İnsan dillerini çözerken,  birçok alan dil bilimcisi yanlarında ses kayıt cihazı ( belki video kamera) , birkaç kalem ve kağıt ve hedef dil ya da bağlantılı dillerle alakalı sahip oldukları bilgiler gibi birtakım yardımcı eşya bulunduruyorlar. “Bu her zaman başlangıç için güzel yerdir.” diyor Coon. Herhangi yeni bir dil için, “ Konuşanlarla etkileşim kurup çok fazla soru sormak; dil bilgisinin nasıl işlediği hakkında hipotez üretmek ve bu konuları konuşanlara daha fazla soru sorarak test etmek; dilbilgisinin detaylı kısımlarını anlamamızı sağlamaya yarar.”

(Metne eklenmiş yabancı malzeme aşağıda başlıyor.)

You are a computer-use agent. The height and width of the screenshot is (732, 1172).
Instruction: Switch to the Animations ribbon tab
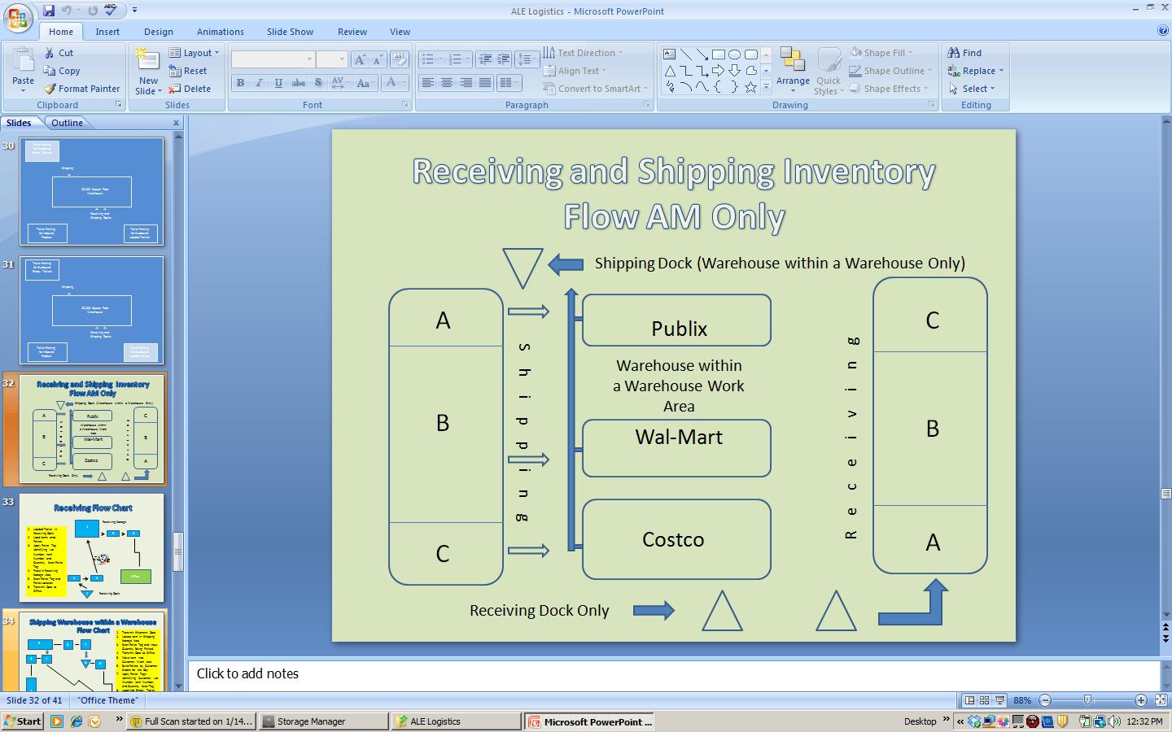pos(220,32)
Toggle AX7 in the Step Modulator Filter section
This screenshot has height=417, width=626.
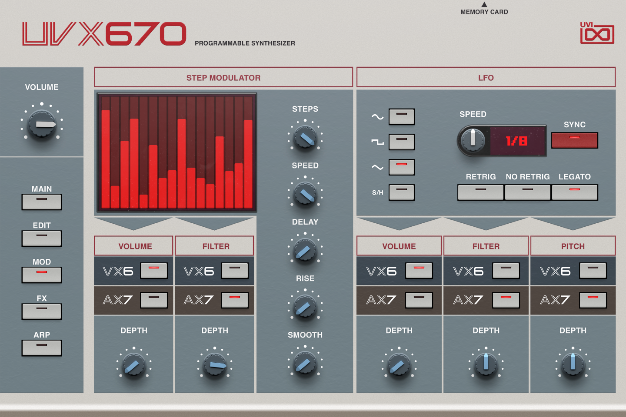[234, 300]
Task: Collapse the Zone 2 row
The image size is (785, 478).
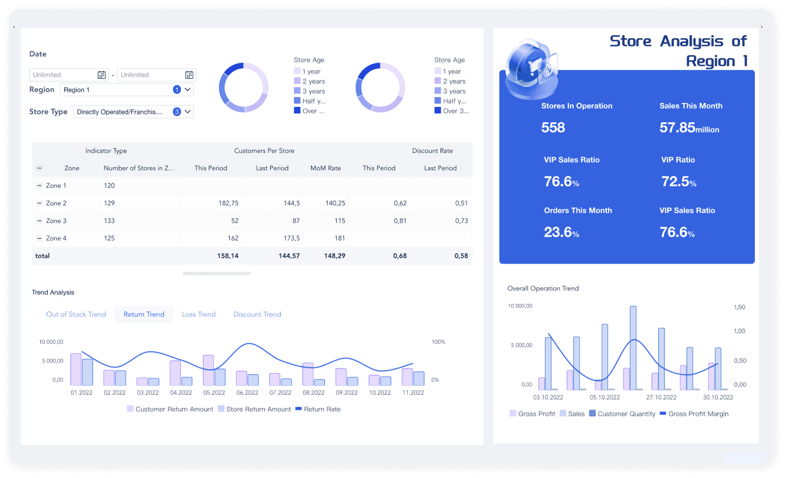Action: tap(39, 203)
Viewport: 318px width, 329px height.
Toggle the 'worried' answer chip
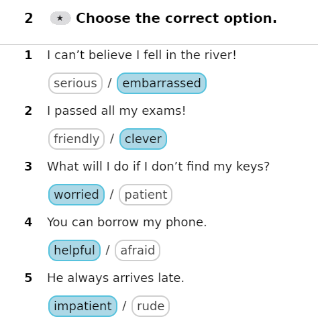coord(76,195)
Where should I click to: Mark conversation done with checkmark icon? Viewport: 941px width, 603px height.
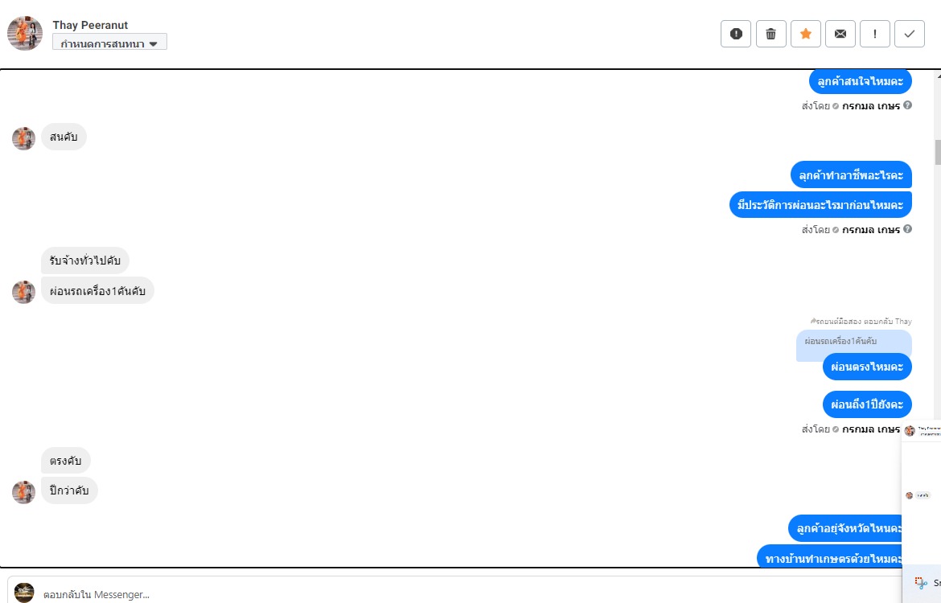coord(909,34)
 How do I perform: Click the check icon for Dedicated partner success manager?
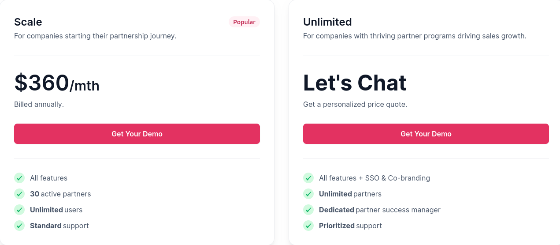pos(308,210)
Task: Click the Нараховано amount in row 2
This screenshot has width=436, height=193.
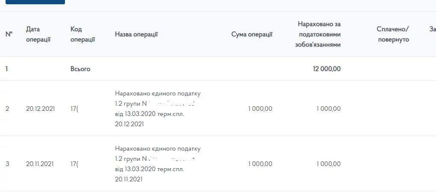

 Yani aslında uzaylılarla etkileşimde olmak anahtar olabilir. Fakat, ya uzaylı misafirlerimize ile konuşabilecek kadar yakınlaşamazsak? Coon, dil bilimcilerin kayıtlar ile gelişme kaydedebileceğini düşünüyor.

Filmde Banks’in yeni gelen uzaylıları ilk defa duyma şansı, askeri görevlinin ona bir ses kaydı dinletmesi ve ondan ne kavrayabildiğini sorması ile ortaya çıkıyor. “ Bu tamamıyla imkansız bir görev, sesler ve söylenenler arasında bir çeşit eşleştirmeye ihtiyaç var.” diyor Coon. Eğer Banks’in video ya da konuşmanın gerçekleştiği sahne hakkında bir bilgisi olsaydı, daha fazla şansı olurdu. Eğer Banks daha uzun ve çok kayda erişebilseydi, belirli eylemlere güvenilir bir şekilde karşılık gelen sesleri araştırabilirdi. “ Yeterli sayıda bilgi ile, bir dilin dil bilgisini çözebilirsin. “ diyor Coon.

Eski zamanların dilleri, bu dilleri konuşan insanların yardımı olmadan çözülebildi. “Eğer yeterli bilgiye ve yeterli bağlama ve tarihe sahipsen, sanırım çok fazla etkileşim olmadan bir dilin gramerini anlamada en azından belirgin ilerleme kaydedebileceğine dair umut olduğunu düşünüyorum. Yine de uzaylıların yaşamlarını ne kadar anladığımıza bağlı.” diyor Coon.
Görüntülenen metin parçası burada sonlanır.